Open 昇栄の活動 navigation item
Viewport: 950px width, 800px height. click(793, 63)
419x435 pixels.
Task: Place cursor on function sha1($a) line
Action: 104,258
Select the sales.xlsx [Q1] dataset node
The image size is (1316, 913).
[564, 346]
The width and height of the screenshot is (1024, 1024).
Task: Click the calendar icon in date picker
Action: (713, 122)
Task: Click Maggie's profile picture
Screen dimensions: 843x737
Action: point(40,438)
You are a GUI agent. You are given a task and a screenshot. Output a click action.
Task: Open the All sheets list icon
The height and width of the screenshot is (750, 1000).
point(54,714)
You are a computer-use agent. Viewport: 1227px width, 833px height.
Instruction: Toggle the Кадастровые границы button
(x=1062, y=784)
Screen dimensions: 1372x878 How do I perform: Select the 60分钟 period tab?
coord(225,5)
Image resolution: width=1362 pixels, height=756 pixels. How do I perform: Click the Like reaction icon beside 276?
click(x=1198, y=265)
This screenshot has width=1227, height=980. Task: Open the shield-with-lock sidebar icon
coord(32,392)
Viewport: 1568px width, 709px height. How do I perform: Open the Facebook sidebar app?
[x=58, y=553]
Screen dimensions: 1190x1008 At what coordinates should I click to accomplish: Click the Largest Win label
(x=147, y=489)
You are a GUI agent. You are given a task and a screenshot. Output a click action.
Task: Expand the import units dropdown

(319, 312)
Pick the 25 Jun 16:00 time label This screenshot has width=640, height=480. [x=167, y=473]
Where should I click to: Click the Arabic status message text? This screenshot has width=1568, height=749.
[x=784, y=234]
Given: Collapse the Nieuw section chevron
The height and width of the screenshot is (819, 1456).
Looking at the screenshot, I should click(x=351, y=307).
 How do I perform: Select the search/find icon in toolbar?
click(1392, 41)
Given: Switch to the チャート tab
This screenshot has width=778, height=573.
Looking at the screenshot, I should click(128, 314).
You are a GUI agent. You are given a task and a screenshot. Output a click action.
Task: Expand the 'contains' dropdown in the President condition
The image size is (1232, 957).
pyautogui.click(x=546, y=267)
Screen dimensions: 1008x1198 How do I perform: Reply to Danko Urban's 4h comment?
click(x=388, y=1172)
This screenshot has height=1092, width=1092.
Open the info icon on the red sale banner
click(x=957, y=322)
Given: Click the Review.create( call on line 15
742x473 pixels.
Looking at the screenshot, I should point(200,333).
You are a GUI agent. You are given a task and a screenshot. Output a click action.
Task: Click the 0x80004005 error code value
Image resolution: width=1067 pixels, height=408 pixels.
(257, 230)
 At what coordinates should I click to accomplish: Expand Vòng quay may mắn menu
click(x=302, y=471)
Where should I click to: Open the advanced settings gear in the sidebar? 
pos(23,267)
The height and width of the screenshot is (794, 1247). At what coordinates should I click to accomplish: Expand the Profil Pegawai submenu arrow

========

| Stated goal |
Switch each "GUI agent" in the data above to "interface agent", and keep everything else the same.

| Solution |
Open 昇栄の活動 navigation item
Viewport: 950px width, 800px height. click(793, 63)
419x435 pixels.
Task: Place cursor on function sha1($a) line
Action: 104,258
Select the sales.xlsx [Q1] dataset node
The image size is (1316, 913).
[564, 346]
The width and height of the screenshot is (1024, 1024).
Task: Click the calendar icon in date picker
Action: (713, 122)
Task: Click Maggie's profile picture
Screen dimensions: 843x737
Action: point(40,438)
You are a interface agent. You are given a task and a screenshot. Output a click action.
Task: Open the All sheets list icon
The height and width of the screenshot is (750, 1000).
point(54,714)
You are a computer-use agent. Viewport: 1227px width, 833px height.
Instruction: Toggle the Кадастровые границы button
(x=1062, y=784)
Screen dimensions: 1372x878 How do I perform: Select the 60分钟 period tab?
coord(225,5)
Image resolution: width=1362 pixels, height=756 pixels. How do I perform: Click the Like reaction icon beside 276?
click(x=1198, y=265)
This screenshot has width=1227, height=980. Task: Open the shield-with-lock sidebar icon
coord(32,392)
Viewport: 1568px width, 709px height. How do I perform: Open the Facebook sidebar app?
[x=58, y=553]
Screen dimensions: 1190x1008 At what coordinates should I click to accomplish: Click the Largest Win label
(x=147, y=489)
You are a interface agent. You are given a task and a screenshot. Output a click action.
Task: Expand the import units dropdown

(319, 312)
Pick the 25 Jun 16:00 time label This screenshot has width=640, height=480. [x=167, y=473]
Where should I click to: Click the Arabic status message text? This screenshot has width=1568, height=749.
[x=784, y=234]
Given: Collapse the Nieuw section chevron
The height and width of the screenshot is (819, 1456).
Looking at the screenshot, I should click(x=351, y=307).
 How do I perform: Select the search/find icon in toolbar?
click(1392, 41)
Given: Switch to the チャート tab
This screenshot has width=778, height=573.
Looking at the screenshot, I should click(128, 314).
You are a interface agent. You are given a task and a screenshot. Output a click action.
Task: Expand the 'contains' dropdown in the President condition
The image size is (1232, 957).
pyautogui.click(x=546, y=267)
Screen dimensions: 1008x1198 How do I perform: Reply to Danko Urban's 4h comment?
click(x=388, y=1172)
This screenshot has height=1092, width=1092.
Open the info icon on the red sale banner
click(x=957, y=322)
Given: Click the Review.create( call on line 15
742x473 pixels.
Looking at the screenshot, I should point(200,333).
You are a interface agent. You are given a task and a screenshot. Output a click action.
Task: Click the 0x80004005 error code value
Image resolution: width=1067 pixels, height=408 pixels.
(257, 230)
 At what coordinates should I click to accomplish: Expand Vòng quay may mắn menu
click(x=302, y=471)
Where should I click to: Open the advanced settings gear in the sidebar? 
pos(23,267)
The height and width of the screenshot is (794, 1247). At what coordinates should I click to accomplish: Expand the Profil Pegawai submenu arrow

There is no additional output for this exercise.